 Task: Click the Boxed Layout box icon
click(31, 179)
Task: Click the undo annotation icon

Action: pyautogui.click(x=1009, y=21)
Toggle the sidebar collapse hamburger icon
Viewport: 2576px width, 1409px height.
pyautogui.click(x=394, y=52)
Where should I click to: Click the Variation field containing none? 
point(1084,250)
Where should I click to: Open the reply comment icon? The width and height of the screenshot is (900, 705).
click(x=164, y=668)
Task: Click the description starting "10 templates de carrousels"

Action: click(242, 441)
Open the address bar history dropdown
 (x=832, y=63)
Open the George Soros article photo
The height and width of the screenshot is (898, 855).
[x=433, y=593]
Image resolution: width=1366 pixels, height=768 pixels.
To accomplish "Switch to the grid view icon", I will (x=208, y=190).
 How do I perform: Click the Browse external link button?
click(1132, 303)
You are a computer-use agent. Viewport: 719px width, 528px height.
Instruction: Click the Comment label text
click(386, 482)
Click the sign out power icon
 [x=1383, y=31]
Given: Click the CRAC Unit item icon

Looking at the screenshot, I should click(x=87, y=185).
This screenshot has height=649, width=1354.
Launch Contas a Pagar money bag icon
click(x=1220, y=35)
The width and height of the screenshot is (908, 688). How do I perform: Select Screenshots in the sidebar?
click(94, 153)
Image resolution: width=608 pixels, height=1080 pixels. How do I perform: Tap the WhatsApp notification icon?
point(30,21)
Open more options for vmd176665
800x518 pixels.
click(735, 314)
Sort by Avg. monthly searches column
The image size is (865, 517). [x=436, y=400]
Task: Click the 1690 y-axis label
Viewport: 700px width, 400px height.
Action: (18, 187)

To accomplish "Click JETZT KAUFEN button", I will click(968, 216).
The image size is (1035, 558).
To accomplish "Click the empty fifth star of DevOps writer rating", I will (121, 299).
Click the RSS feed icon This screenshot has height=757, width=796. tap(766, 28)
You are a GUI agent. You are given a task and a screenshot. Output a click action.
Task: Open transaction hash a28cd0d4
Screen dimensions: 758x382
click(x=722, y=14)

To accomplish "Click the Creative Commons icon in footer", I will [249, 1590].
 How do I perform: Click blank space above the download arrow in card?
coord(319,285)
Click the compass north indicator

##########

* Consigne
Recopiez à l'identique chacune des lignes des enregistrements ci-dessus, du premier au dernier.

* Réponse attendue
 Task: Click the Boxed Layout box icon
click(31, 179)
Task: Click the undo annotation icon

Action: pyautogui.click(x=1009, y=21)
Toggle the sidebar collapse hamburger icon
Viewport: 2576px width, 1409px height.
pyautogui.click(x=394, y=52)
Where should I click to: Click the Variation field containing none? 
point(1084,250)
Where should I click to: Open the reply comment icon? The width and height of the screenshot is (900, 705).
click(x=164, y=668)
Task: Click the description starting "10 templates de carrousels"

Action: click(242, 441)
Open the address bar history dropdown
 (x=832, y=63)
Open the George Soros article photo
The height and width of the screenshot is (898, 855).
[x=433, y=593]
Image resolution: width=1366 pixels, height=768 pixels.
To accomplish "Switch to the grid view icon", I will (x=208, y=190).
 How do I perform: Click the Browse external link button?
click(1132, 303)
You are a computer-use agent. Viewport: 719px width, 528px height.
Instruction: Click the Comment label text
click(386, 482)
Click the sign out power icon
 [x=1383, y=31]
Given: Click the CRAC Unit item icon

Looking at the screenshot, I should click(x=87, y=185).
This screenshot has height=649, width=1354.
Launch Contas a Pagar money bag icon
click(x=1220, y=35)
The width and height of the screenshot is (908, 688). How do I perform: Select Screenshots in the sidebar?
click(94, 153)
Image resolution: width=608 pixels, height=1080 pixels. How do I perform: Tap the WhatsApp notification icon?
point(30,21)
Open more options for vmd176665
800x518 pixels.
click(735, 314)
Sort by Avg. monthly searches column
The image size is (865, 517). [x=436, y=400]
Task: Click the 1690 y-axis label
Viewport: 700px width, 400px height.
Action: (18, 187)

To accomplish "Click JETZT KAUFEN button", I will click(968, 216).
The image size is (1035, 558).
To accomplish "Click the empty fifth star of DevOps writer rating", I will (121, 299).
Click the RSS feed icon This screenshot has height=757, width=796. tap(766, 28)
You are a GUI agent. You are given a task and a screenshot. Output a click action.
Task: Open transaction hash a28cd0d4
Screen dimensions: 758x382
click(x=722, y=14)

To accomplish "Click the Creative Commons icon in footer", I will [249, 1590].
 How do I perform: Click blank space above the download arrow in card?
coord(319,285)
Click the compass north indicator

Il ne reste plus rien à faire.